On 7 February 2017 at 16:06, Paul Richard Thomas
<paul.richard.tho...@gmail.com> wrote:
> Dear All,
>
> This bug generates an ICE because the symbol for dummy 'n' in the
> specification expression for the result of 'fun1' is not the same as
> the symbol in the formal arglist. For some reason that I have been
> unable to uncover, this false dummy is associated with a unique
> symtree. The odd thing is that the dump of the parse tree for the
> failing module procedure case is identical to that where the interface
> is explcitely reproduced in the submodule. The cause of the ICE is
> that the false dummy has no backend_decl as it should.
>
> This patch hits the problem directly on the head by using the
> backend_decl from the symbol in the namespace of the formal arglist,
> as described in the comment in the patch. If it is deemed to be more
> hygenic, the chunk of code can be lifted out and deposited in a
> separate function.
>
> Bootstraps and regtests on FC23/x86_64 - OK for trunk?
>
> Cheers
>
> Paul
>
> 2017-02-07 Paul Thomas <pa...@gcc.gnu.org>
>
> PR fortran/79344
> * trans-decl.c (gfc_get_symbol_decl): If a dummy apparently has
> a null backend_decl, look for a replacement symbol in the
> namespace of the 1st formal argument and use its backend_decl.
>
> 2017-02-07 Paul Thomas <pa...@gcc.gnu.org>
>
> PR fortran/79344
> * gfortran.dg/submodule_23.f90: New test.
--
"If you can't explain it simply, you don't understand it well enough"
- Albert Einstein
Index: gcc/fortran/resolve.c
===================================================================
*** gcc/fortran/resolve.c (revision 245196)
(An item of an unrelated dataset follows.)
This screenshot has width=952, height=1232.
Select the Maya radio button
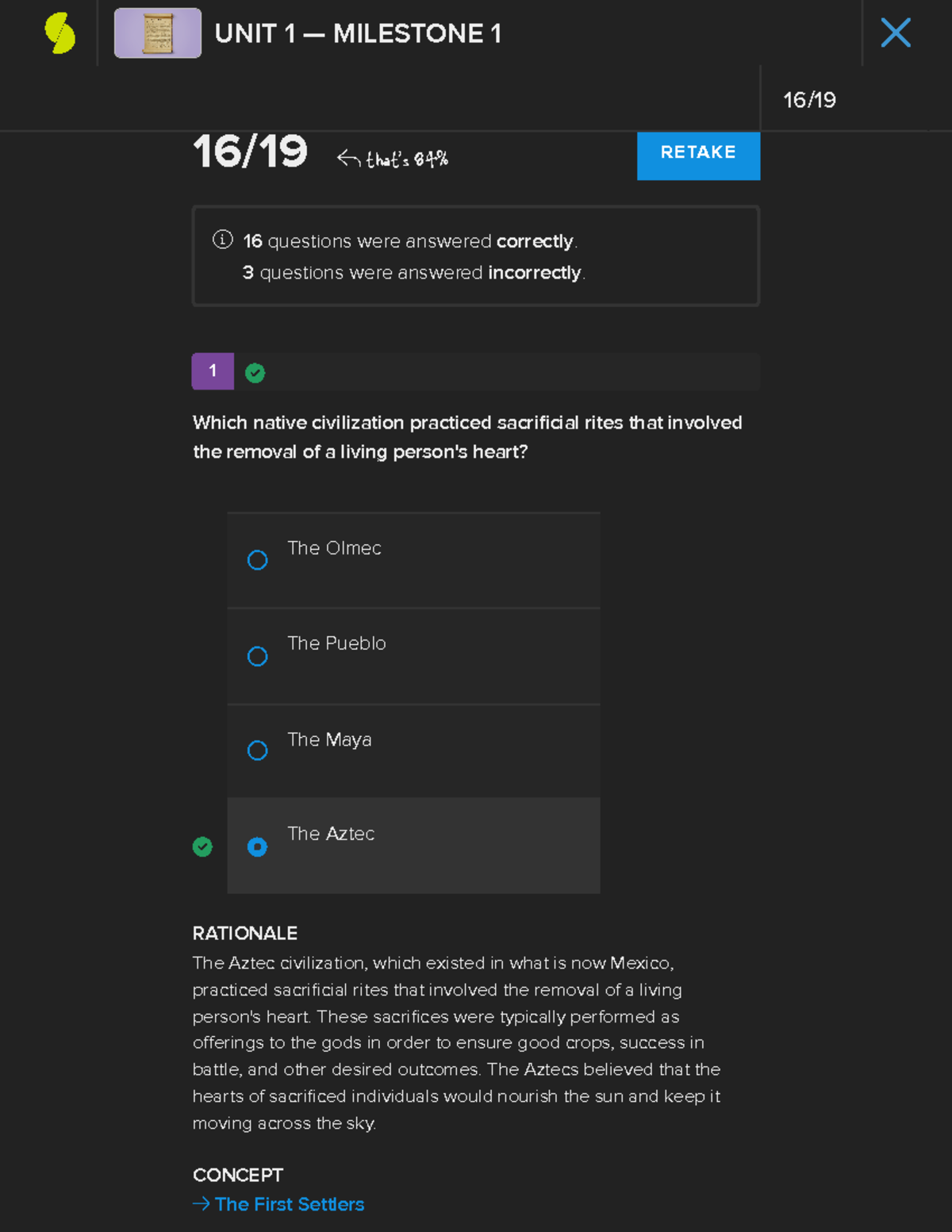pos(257,750)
--- gcc/fortran/resolve.c (working copy)
*************** gfc_is_expandable_expr (gfc_expr *e)
*** 6433,6438 ****
--- 6433,6463 ----
return false;
}
+
+ /* Sometimes variables in specification expressions of the result
+ of module procedures in submodules wind up not being the 'real'
+ dummy. Find this, if possible, in the namespace of the first
+ formal argument. */
+
+ static void
+ fixup_unique_dummy (gfc_expr *e)
+ {
+ gfc_symtree *st = NULL;
+ gfc_symbol *s = NULL;
+
+ if (e->symtree->n.sym->ns->proc_name
+ && e->symtree->n.sym->ns->proc_name->formal)
+ s = e->symtree->n.sym->ns->proc_name->formal->sym;
+
+ if (s != NULL)
+ st = gfc_find_symtree (s->ns->sym_root, e->symtree->n.sym->name);
+
+ if (st != NULL
+ && st->n.sym != NULL
+ && st->n.sym->attr.dummy)
+ e->symtree = st;
+ }
+
/* Resolve an expression. That is, make sure that types of operands agree
with their operators, intrinsic operators are converted to function calls
for overloaded types and unresolved function references are resolved. */
*************** gfc_resolve_expr (gfc_expr *e)
*** 6457,6462 ****
--- 6482,6495 ----
actual_arg = false;
first_actual_arg = false;
}
+ else if (e->symtree != NULL
+ && *e->symtree->name == '@'
+ && e->symtree->n.sym->attr.dummy)
+ {
+ /* Deal with submodule specification expressions that are not
+ found to be referenced in module.c(read_cleanup). */
+ fixup_unique_dummy (e);
+ }
switch (e->expr_type)
{
Index: gcc/testsuite/gfortran.dg/submodule_23.f90
===================================================================
*** gcc/testsuite/gfortran.dg/submodule_23.f90 (nonexistent)
--- gcc/testsuite/gfortran.dg/submodule_23.f90 (working copy)
***************
*** 0 ****
--- 1,29 ----
+ ! { dg-do compile }
+ !
+ ! Test the fix for PR79402, in which the module procedure 'fun1' picked
+ ! up a spurious symbol for the dummy 'n' in the specification expression
+ ! for the result 'y'.
+ !
+ ! Contributed by Chris Coutinho <chrisbcouti...@gmail.com>
+ !
+ module mod
+ interface myfun
+ module function fun1(n) result(y)
+ integer, intent(in) :: n
+ real, dimension(n) :: y
+ end function fun1
+ end interface myfun
+
+ end module mod
+
+ submodule (mod) submod
+ contains
+ module procedure fun1
+ integer :: i
+ y = [(float (i), i = 1, n)]
+ end procedure fun1
+ end submodule
+
+ use mod
+ print *, fun1(10)
+ end